Records for this task:
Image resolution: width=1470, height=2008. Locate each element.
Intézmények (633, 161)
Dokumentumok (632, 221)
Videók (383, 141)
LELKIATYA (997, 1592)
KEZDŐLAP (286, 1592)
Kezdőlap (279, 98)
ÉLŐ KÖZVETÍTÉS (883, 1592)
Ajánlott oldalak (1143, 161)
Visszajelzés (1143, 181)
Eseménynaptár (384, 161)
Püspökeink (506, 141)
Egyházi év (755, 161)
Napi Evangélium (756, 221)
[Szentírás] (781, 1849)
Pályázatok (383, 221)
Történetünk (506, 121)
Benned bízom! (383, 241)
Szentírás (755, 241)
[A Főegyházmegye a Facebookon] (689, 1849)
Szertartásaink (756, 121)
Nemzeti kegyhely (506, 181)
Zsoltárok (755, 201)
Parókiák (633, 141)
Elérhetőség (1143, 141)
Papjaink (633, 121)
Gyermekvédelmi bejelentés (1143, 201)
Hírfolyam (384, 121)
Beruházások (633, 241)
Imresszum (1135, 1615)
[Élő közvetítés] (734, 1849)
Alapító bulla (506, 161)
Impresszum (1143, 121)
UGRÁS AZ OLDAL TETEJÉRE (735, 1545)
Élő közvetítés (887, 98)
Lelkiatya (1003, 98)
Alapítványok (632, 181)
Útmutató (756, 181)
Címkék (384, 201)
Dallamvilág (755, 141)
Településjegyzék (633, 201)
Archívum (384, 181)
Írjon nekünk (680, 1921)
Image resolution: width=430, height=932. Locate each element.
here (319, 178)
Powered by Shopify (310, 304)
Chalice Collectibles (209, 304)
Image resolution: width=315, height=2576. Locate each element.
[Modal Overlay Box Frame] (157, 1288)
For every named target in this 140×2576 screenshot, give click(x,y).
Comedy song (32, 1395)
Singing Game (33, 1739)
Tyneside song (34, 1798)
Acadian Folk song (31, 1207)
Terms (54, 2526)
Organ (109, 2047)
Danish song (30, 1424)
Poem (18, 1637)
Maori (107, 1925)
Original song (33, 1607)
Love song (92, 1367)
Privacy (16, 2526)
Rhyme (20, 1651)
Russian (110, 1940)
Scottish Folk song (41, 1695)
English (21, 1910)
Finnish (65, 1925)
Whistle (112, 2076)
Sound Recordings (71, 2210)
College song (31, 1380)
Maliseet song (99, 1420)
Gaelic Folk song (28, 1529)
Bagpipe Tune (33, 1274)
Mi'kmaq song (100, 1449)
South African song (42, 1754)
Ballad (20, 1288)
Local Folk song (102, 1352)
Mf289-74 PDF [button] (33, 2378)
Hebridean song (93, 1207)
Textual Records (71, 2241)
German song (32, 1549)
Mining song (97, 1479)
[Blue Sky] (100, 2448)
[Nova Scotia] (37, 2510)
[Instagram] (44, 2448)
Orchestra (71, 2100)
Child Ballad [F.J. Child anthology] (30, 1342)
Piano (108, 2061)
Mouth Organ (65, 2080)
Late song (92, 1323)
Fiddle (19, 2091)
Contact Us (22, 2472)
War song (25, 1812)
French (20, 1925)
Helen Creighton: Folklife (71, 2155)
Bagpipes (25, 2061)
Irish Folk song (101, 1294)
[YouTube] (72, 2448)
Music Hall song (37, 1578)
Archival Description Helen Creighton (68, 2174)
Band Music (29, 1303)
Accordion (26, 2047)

Task to complete: What is the number of lines in the entries that include the string "width"? Reply with that number alone.

Solution to this task: 3